Interview: Dead Sea Apes

“At a gig at Kunst Gallery Belper, we ended up improvising a piece together that essayed a dystopian post-Trump future”

Over the course of their musical career, Dead Sea Apes have slowly developed into a band that, whilst they are generally labelled psych, are so much more. Taking elements of psych, drone, jazz, and of course, dub, each album has become a statement of intent. Following a trajectory where each album seems to complement the next as they seek a new path, they very rarely stay in one place. Often expansive, but usually niggling at those inner circuits of your mind, their music has become more of a free-form art than following any usual strictures. Take Sixth Side Of The Pentagon which cast away their previous experiments in repetitive riffs, to delve straight into dub, and nothing else. It was a radical departure but one that made complete sense.

Not the kind of band to rest on their laurels and release a “greatest hits” style album, Recondite is a parallel view of Dead Sea Apes journey so far. It takes a separate, yet familiar path, and introduces some long lost rarities and curios. What is obvious though is that by taking disparate parts of their strange path they have found a new whole that adds new flavour to old psychedelic soup. In order to understand more, Echoes And Dust asked Brett Savage to talk us through the new/old album and explain where these tracks fit in to the DSA story

Tentacles (version) [with Adam Stone]

“On Sixth Side of the Pentagon, we had always envisioned having some spoken word accompaniment to a couple of tracks that articulated the underlying political sentiments of the album (of which, it can be quite difficult to express your thoughts as an instrumental band). Luckily, fate led us to Adam Stone. At a gig at Kunst Gallery Belper, we ended up improvising a piece together that essayed a dystopian post-Trump future (released as a limited-edition vinyl as In The Year 2039). We knew that we had found our man. He ended up adding what he describes as his Foucault-esque spiel on power and control”

“When it came to the launch of Sixth Side of the Pentagon, we roped in Adam to do a live version of Tentacles and we managed riff dubwise into what you hear here.”

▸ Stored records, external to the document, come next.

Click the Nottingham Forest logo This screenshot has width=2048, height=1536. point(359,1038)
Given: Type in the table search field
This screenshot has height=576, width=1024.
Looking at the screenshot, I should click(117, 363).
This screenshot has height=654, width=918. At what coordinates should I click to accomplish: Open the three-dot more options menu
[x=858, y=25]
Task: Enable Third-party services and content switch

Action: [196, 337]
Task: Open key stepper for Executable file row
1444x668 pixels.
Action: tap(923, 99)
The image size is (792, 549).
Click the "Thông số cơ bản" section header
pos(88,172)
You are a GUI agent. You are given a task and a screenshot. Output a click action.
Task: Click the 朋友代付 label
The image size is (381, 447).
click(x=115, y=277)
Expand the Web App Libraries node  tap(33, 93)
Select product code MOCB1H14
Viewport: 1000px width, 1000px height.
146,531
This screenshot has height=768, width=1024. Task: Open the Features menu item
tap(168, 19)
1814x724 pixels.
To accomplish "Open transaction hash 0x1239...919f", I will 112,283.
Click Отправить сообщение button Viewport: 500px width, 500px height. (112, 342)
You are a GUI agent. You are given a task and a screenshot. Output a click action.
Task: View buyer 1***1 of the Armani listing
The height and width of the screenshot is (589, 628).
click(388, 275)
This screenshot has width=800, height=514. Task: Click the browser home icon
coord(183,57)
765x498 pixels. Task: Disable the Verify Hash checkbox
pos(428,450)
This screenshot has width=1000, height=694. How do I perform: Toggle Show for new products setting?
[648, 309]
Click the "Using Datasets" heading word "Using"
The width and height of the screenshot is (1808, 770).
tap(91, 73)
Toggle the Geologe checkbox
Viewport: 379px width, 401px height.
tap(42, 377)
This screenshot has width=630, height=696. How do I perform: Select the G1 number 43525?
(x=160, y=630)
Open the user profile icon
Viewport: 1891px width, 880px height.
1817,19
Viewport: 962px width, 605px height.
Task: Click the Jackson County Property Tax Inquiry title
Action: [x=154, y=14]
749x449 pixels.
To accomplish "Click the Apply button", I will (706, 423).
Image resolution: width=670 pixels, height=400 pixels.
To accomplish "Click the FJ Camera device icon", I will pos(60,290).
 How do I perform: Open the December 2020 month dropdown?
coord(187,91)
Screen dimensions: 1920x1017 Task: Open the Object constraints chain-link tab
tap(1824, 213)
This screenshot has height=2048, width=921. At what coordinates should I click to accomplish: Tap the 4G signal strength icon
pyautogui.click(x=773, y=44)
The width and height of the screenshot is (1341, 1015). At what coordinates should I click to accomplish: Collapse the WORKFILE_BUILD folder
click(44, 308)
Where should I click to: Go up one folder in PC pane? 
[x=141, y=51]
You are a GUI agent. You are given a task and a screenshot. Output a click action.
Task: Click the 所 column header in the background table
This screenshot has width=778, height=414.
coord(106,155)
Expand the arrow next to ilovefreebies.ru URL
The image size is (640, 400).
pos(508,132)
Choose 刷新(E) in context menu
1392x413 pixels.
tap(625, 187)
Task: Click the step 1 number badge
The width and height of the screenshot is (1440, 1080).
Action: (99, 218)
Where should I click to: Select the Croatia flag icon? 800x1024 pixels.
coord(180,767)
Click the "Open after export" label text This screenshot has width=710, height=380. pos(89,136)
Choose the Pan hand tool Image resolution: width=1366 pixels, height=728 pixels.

“Coronal arose from a fairly simple repeating riff, which is often a starting point for much of our music. Repetition is very much the cornerstone of music we like to listen to and inevitably, the music we like to play. I think we invest some degree of drama to the proceedings here. We didn’t write this track with any specific home in mind. Luckily, when Cardinal Fuzz were asked to curate a stage at Liverpool Psych Festival in 2015, it was suggested that there should be an accompanying album. Cardinal Fuzz is our forever home, and it was very kindly added to the compilation Stay Holy!”

Planet V

“This is a jammed out version of one of the first songs we had ever written for Dead Sea Apes called Planetarium. When you’ve played the same song for a few years, there is a tendency to go off the map every now and start stretching out in different directions. We do this a hell of a lot, actually.”

True Believers (version)

“This is a dubby take on a track from ‘Spectral Domain’. Often when we are recording tracks, we end up jamming and then build upon the tracks afterwards. We are massive fans of Can and are in awe of their process. When it comes to playing the tracks live, sometimes we have to ‘reverse engineer’ them from the recordings and something different comes out of the process. We are massive fans of dub music and wanted to see where that would take a song that was originally pretty dirgy and doomy. I think it stands on its own two feet pretty well.”

Land Of The Sun [featuring Gabriel Minnikin (Alexander Spence cover)

“There is a large place in my heart for acid casualty rock, and they don’t come much better than Alexander Skip Spence. Oar is a superb album. We were really keen to do a track for a Fruits De Mer album (who put together some great collections of psych/kraut/prog covers) and this one sprang to mind. Skip originally recorded it for the X Files soundtrack but it never made the final cut. The original is pretty skeletal -bass, bongos and vocals. I think we went ended up going pretty maximal with it. It turns out that Skip originally intended lots of guitar on it, so I think we ended up honouring his original intentions in our own way.”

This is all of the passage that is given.